Steart Coastal Management Project completed
The Steart Coastal Management Project, one of the largest managed realignment and habitat creation schemes ever carried out in the UK, has been completed and has opened to the sea for the first time.
The aim of the project – which was designed and supervised by CH2M Hill - was to improve flood defences while also creating more than 400 hectares of valuable natural habitats on the Steart Peninsula, an exposed coastal area located on the north Somerset coast at Bridgwater Bay. Started in May 2012, it has now been completed within budget.
The scheme will provide protection for the village of Steart against flooding from the River Parrett. Steart Drove, the only road that links Steart village with surrounding communities, will also enjoy improved protection. Meanwhile, opening the scheme to the sea this week is expected to create over 400 hectares of intertidal saltmarsh and freshwater wetland in which birds and wildlife will flourish.
CH2M Hill carried out the design, modelling and assessment of the scheme on behalf of the Environment Agency and supervised the construction phase which was carried out by Team Van Oord. The Wildfowl and Wetland Trust will be the site managers now the scheme is complete.

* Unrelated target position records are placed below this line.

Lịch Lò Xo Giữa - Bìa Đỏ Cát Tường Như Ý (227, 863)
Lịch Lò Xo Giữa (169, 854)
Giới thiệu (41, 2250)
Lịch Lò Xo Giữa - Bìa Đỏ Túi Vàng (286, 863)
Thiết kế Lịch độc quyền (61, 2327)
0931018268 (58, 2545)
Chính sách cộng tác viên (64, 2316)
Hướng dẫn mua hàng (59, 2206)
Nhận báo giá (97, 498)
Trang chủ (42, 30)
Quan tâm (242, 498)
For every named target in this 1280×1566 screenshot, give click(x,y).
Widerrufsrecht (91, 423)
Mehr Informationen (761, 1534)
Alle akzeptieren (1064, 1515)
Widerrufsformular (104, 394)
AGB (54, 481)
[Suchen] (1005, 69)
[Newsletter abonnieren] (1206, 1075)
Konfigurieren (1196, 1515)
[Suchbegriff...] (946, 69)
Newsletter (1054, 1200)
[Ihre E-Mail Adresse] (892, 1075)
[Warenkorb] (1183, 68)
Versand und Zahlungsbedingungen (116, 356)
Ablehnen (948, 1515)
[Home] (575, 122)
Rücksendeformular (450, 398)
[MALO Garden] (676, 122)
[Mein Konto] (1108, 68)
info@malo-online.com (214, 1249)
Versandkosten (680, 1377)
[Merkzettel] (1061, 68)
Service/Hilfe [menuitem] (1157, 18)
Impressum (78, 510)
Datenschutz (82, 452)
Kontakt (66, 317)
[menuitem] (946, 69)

Toby Wilson, Project Manager for CH2M Hill said: “It is immensely rewarding to see this scheme finally opened. We had a large team of people working on this programme over several years progressing through detailed modelling, assessment and design before the construction works started. The final stage of connecting the site to the sea has been timed to occur on falling tides to allow a section of the old defences to be removed and a connecting channel to be dug to the River Parrett.
“As the tides begin to come in and out we expect the artificial channel to erode and evolve towards a new stable form. We have arranged an extensive field campaign to monitor these changes, the monitoring will cover longer term development of the site as it develops into a mosaic of different intertidal, brackish and freshwater habitats.”